Al-Qaida in the Islamic Maghreb has claimed responsibility for the killing of two French radio journalists who were shot dead near the desert town of Kidal in northwestern Mali.
Sahara Media's Arabic-language website published a statement from the al-Qaida franchise in northern Africa stating the jihadists had killed RFI reporters Ghislaine Dupont, 51, and Claude Verlon, 58, as revenge for France and Mali for their "crimes" against the people of northern Mali.
"The organisation considers that this is the least of the price which President Francois Hollande and his people will pay for their new crusade against the Muslims of Azawad [the name given by the Tuareg people to northern Mali]".
The al-Qaida brigade is run by Adbelkarim al-Targui, a senior Islamist commander.
Dupont and Verlon were forced at gunpoint into a car moments after they had interviewed a Tuareg separatist leader at his home in Kidal.
Kidal was the epicentre of a Tuareg separatist rebellion, which was taken over by jihadist groups including Aqim (al-Qaida in the Islamic Maghreb) and Mujao (the Movement for Oneness and Jihad in West Africa), prompting France's military intervention in January.

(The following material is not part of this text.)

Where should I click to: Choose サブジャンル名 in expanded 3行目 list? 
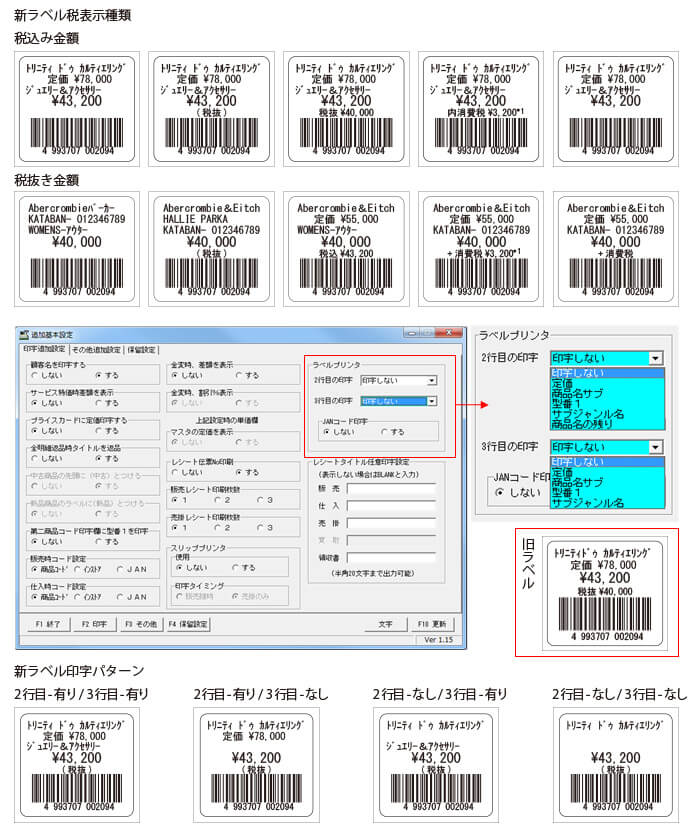(x=588, y=502)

The journalists' body have been repatriated to Paris.
France's foreign minister Laurent Fabius described the deaths as "cold and calculated assassinations".
Aqim has been behind the kidnappings of a number of Westerners but it rarely executes its captives, preferring to ransom them.
The group recently released four French hostages it had been holding captive in the African Sahel for three years.
The four were retrieved near Kidal, amid speculation that had paid up to up to €25m ($34m, £21.5m) in ransom.